The Times

Frantumaglia: A Writer’s Journey by Elena Ferrante

Reviewed by Melissa Katsoulis

If you have been living in a bunker for the past month, let me be the first to tell you the news: the cult Italian novelist known as Elena Ferrante has apparently been unmasked by a cunning journalist called Claudio Gatti (now the most hated hack in Europe) as a middle-class German translator from Rome rather than an impoverished Neapolitan. And the whole world has gone mad.

Furious readers from Pontefract to Puglia have turned on Gatti, cursing him for outing their beloved “Ferrante”, who for 25 years had successfully maintained her anonymity. No confirmation or denial has come from the author or her publishers, but if his theory is wrong, then the mystery really is one of God-like proportions because who else would have been paid enormous royalties by a tiny publishing house in sync with Ferrante’s skyrocketing sales?
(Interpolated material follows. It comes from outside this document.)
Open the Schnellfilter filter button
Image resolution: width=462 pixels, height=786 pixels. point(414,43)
Now, in the midst of all this excitement, comes Frantumaglia, an “unabridged and updated” version of the letters and notes published in 2003.
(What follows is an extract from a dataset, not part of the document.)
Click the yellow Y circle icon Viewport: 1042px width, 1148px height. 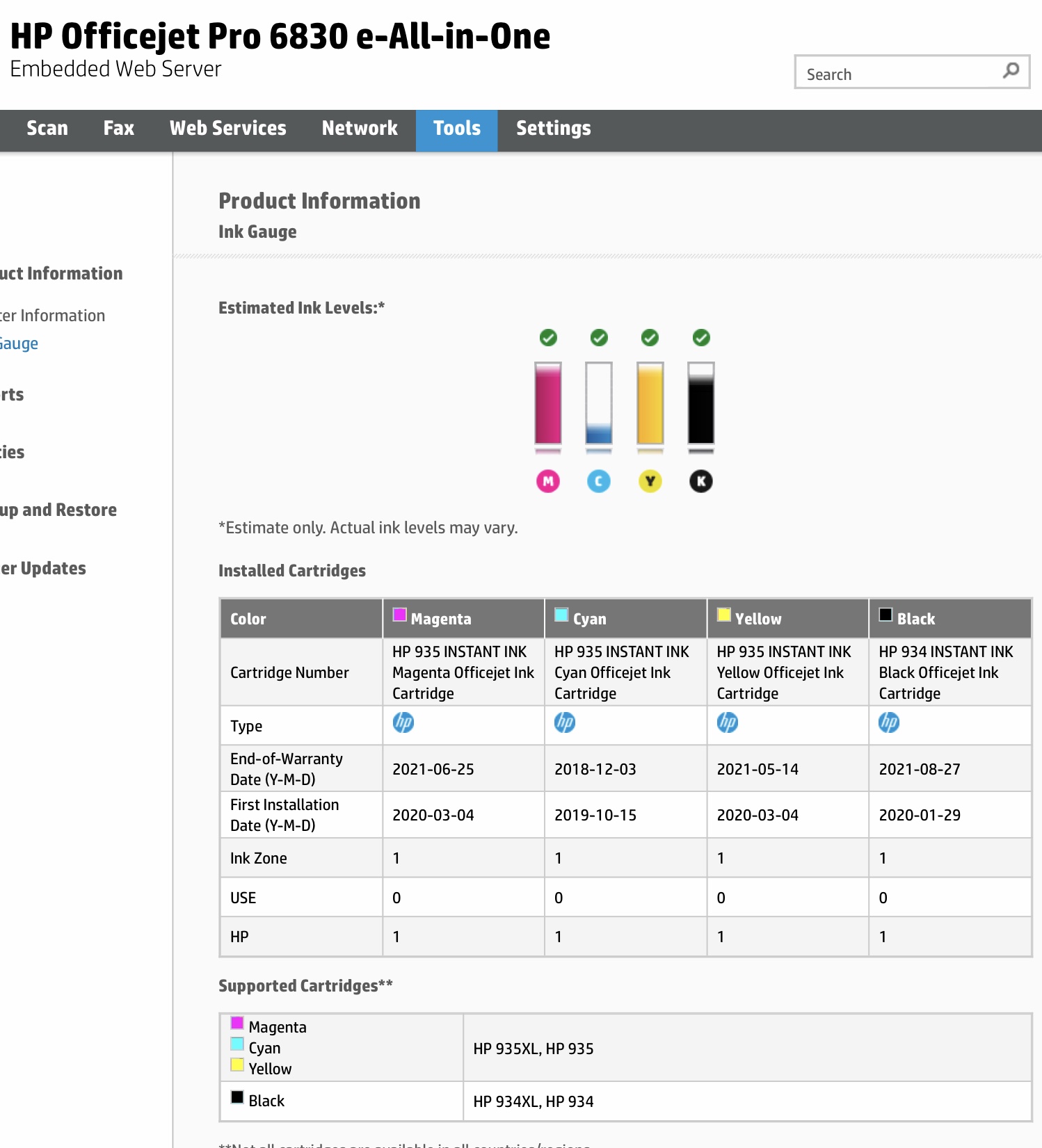[x=650, y=481]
The majority of this writing concerns the hot topic of the author’s anonymity. Naturally this is the focus of most journalists’ emailed questions (no face-to-face contact, of course, which has historically fired up the rumours about Ferrante being a man or even a collective of hoaxers).

She could close these questions down with a simple “no comment” but is far too interested in herself to do that. Instead she presents a series of lengthy analyses on why privacy is important to her: she is a particularly special sort of writer who can’t do it unless she is doing it in secret; she mistrusts the media and the cult of the literary personality. She warns us that she might lie about her personal life if asked. Which sorely tempts one to come over all teacher/parent and ask, “What’s so special about you, young lady? Think there’s one rule for you and one for everyone else?” Although that sort of invocation of the super-ego would delight Ferrante and ignite an epic disquisition on the role of the parent in literature.

Parents and children are an obsession for her and she writes that the tension in the mother-daughter relationship is at the base of her creative output. It is also the way she sees herself in relation to her books; as a mother who must detach her creations from her body.

Ferrante is far too interested in herself to say ‘no comment’ to personal questions

One of the most rewarding passages is a beautifully nuanced discussion of clothing in art and literature — specifically a mother’s clothes; their smell and shape. Yet this, as so many subjects she raises in this necessarily uneasy book, brings to mind one of the mis-truths she has allowed us to believe about her life: that her mother was a poor dressmaker in Naples. If Gatti’s research is correct, her mother was a teacher in Rome. Even the title, Frantumaglia, is said to come from something her Neapolitan mama used to say in dialect when a mass of troubling thoughts and feelings would crowd her romantic southern mind. However, family friends say that her Jewish mother spoke Italian with a strong German accent, having fled her homeland in the Second World War.

Just as she feared, these questions about Ferrante’s identity are an annoying distraction from a body of work that is impressively broad and sophisticated. In Frantumaglia there are some outstanding passages of literary criticism, feminist theory, film studies, sociology and philosophy. As a reader one longs to forget the gossip about her identity and just appreciate her as a critical thinker. Yet she has said she will not be able to write if the Ferrante persona is compromised.

If Gatti’s unmasking of her means her quarter- century career in fiction is at an end, her fans will want to kill him. For me, however, apparently the only woman who was left unmoved by her overwrought, look-at-me Neapolitan novels, the prospect of her writing only this sort of blistering cultural criticism from now on is rather wonderful.